D’un immeuble à l’autre on se regarde en faisant semblant de ne pas. Chacun à sa fenêtre, se prêtant une mine affairée, pendant que sur l’autre côté de la rue notre curiosité vient se coller. Un verre à pied sur le rebord en brique dans l’ouverture d’une vitre relevée, à porté de main d’un couple assis l’un à côté de l’autre à un même bureau. Un étage plus haut, elle enfile un tablier de cuisine par dessus sa robe et le noue dans son  dos ;  « comme dans le temps » se dit-on. Un peu plus vers la droite, changement de façade. L’extérieur a été repeint en blanc, les appartements sont spacieux. Au troisième étage, trois fenêtres alignées pour symboliser trois pièces consécutives. La lumière est tamisée et fait des ombres chinoises.
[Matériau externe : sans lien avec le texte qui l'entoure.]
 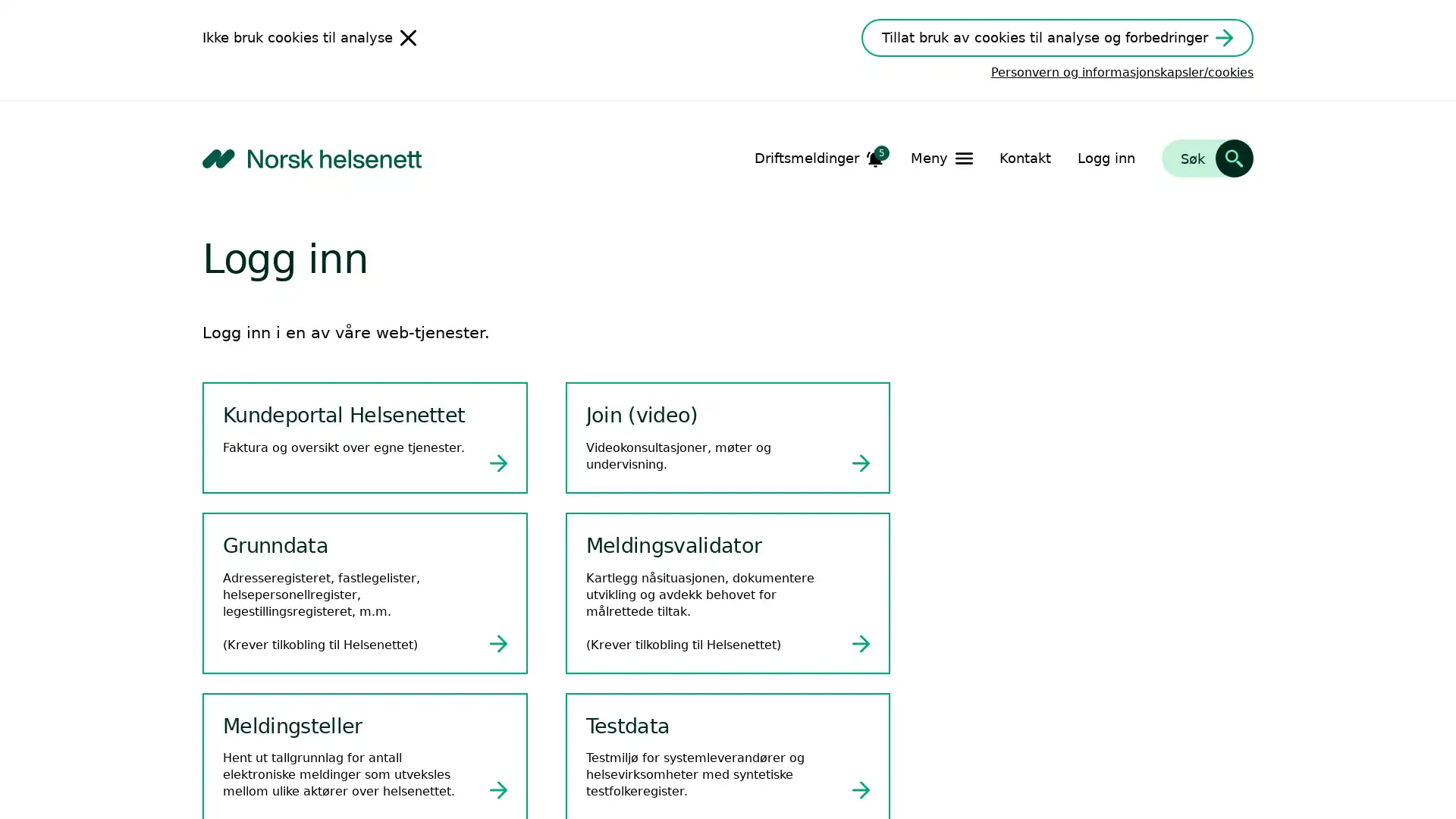 I want to click on Sk, so click(x=1234, y=158).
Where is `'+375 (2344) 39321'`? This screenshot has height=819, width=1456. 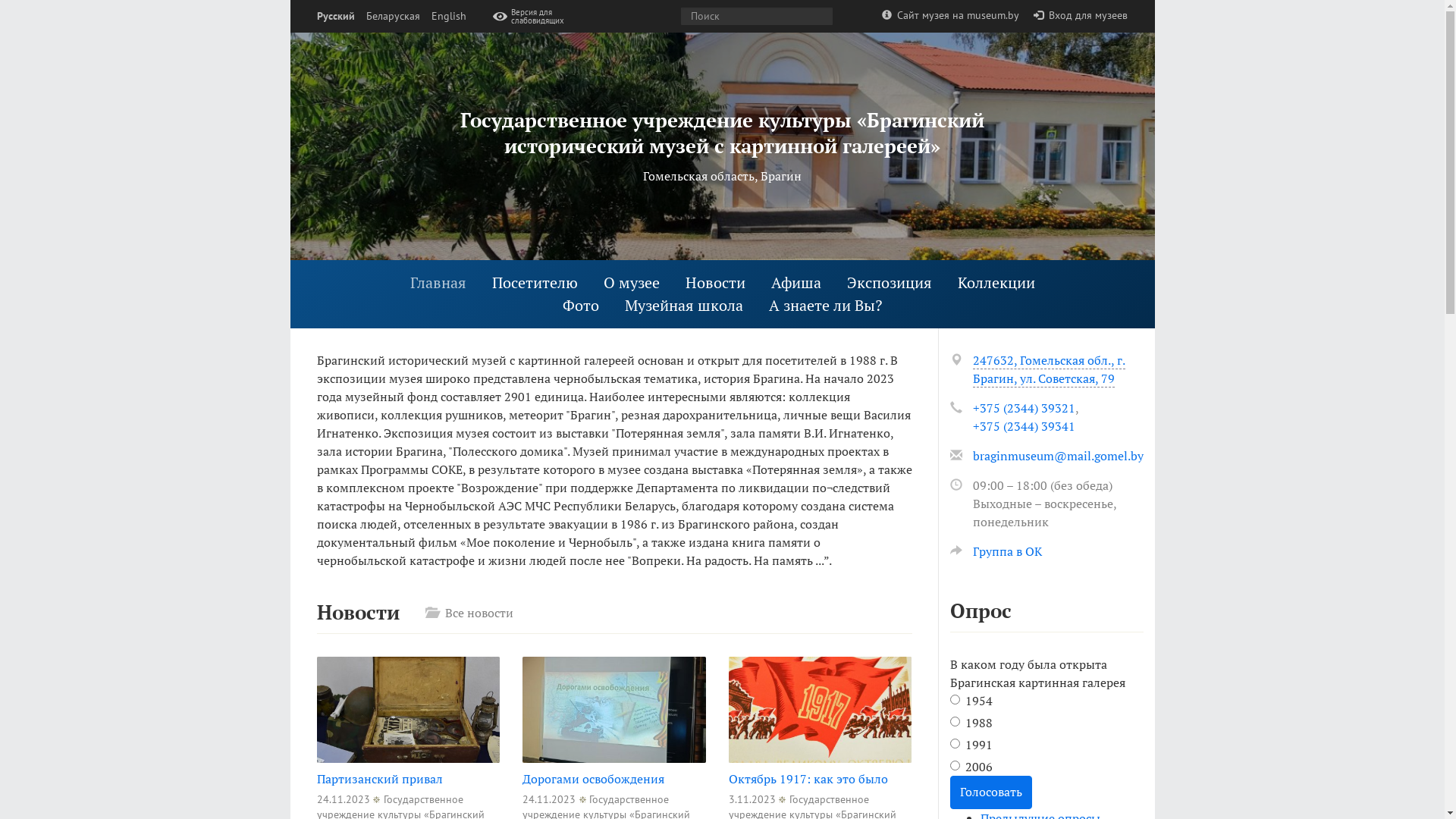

Les ombres quant à elles, elles dansent. A l’origine, deux filles qui sautent surexcitées d’un encadrement à l’autre, dans un sens puis dans l’autre, comme des ressors les bras en l’air, les cheveux flottant derrière. Par la fenêtre de la cuisine, on entend une des voisines faire sa montée vers l’orgasme. C’est bref, mais suffisamment long pour se sentir gêné d’en être le témoin auditif forcé. Il fait trop chaud pour fermer les fenêtres. Au moment de faire pivoter les stores, le voisin de dos sortant de sa douche, comme une statue cour Marly. Une seconde de pause. On s’habitue au bruit, on ne se fait pas à la proximité.